With a single stream, this is not a problem as it can be done by another thread. But if multiple streams are interrupted at the same time, we might end up in the situation we observed where all threads from the fixed-size threadpool are waiting on interruption and there are no more threads to process the close
, forming a deadlock.
To prevent that, I had to replace .interrupt
with .interruptFork
in zio-grpc. Unlike interrupt
, interruptFork
runs the interruption in a separate fiber and returns instantly, removing the risk of blocking threads. Note that at the time of writing, there was no new release of zio-grpc so you have to use the latest snapshot to get this fix.

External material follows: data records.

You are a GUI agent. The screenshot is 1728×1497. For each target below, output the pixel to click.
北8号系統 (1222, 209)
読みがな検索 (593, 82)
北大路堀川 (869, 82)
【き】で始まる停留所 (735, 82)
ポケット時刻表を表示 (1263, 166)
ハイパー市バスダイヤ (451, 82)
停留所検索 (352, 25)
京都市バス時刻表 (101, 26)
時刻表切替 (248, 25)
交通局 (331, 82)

After this change, our load test performed pretty well and we successfully went to production last week, with our reply streams pushing more than 100k messages per second to thousands of players.
Future improvements
When looking at the CPU usage on our application, because the business logic is pretty basic, most of the CPU time is still spent in the ZIO runtime, for processing the multiple streams, hubs, and queues that we're using. Any improvements in that area would be interesting for our use case, and it looks like some are coming in ZIO 2.1, while others may come later. There is also a branch of ZIO with a dedicated runtime for streams, but I don't know if and when it will become available.
You might also have noticed that I only implemented "streaming replies" and not "streaming requests". This is totally doable, and we could use bidirectional gRPC streams under the hood. I found this less useful since you can simply call send
multiple times if you have a stream of requests. In both cases, it will use an HTTP/2 connection under the hood, so the performance gain might not be that big, but it's definitely something that could be added if needed.
I hope that sharing my experience was useful, and I'm looking forward to hearing from other Shardcake users if you try to use this new feature!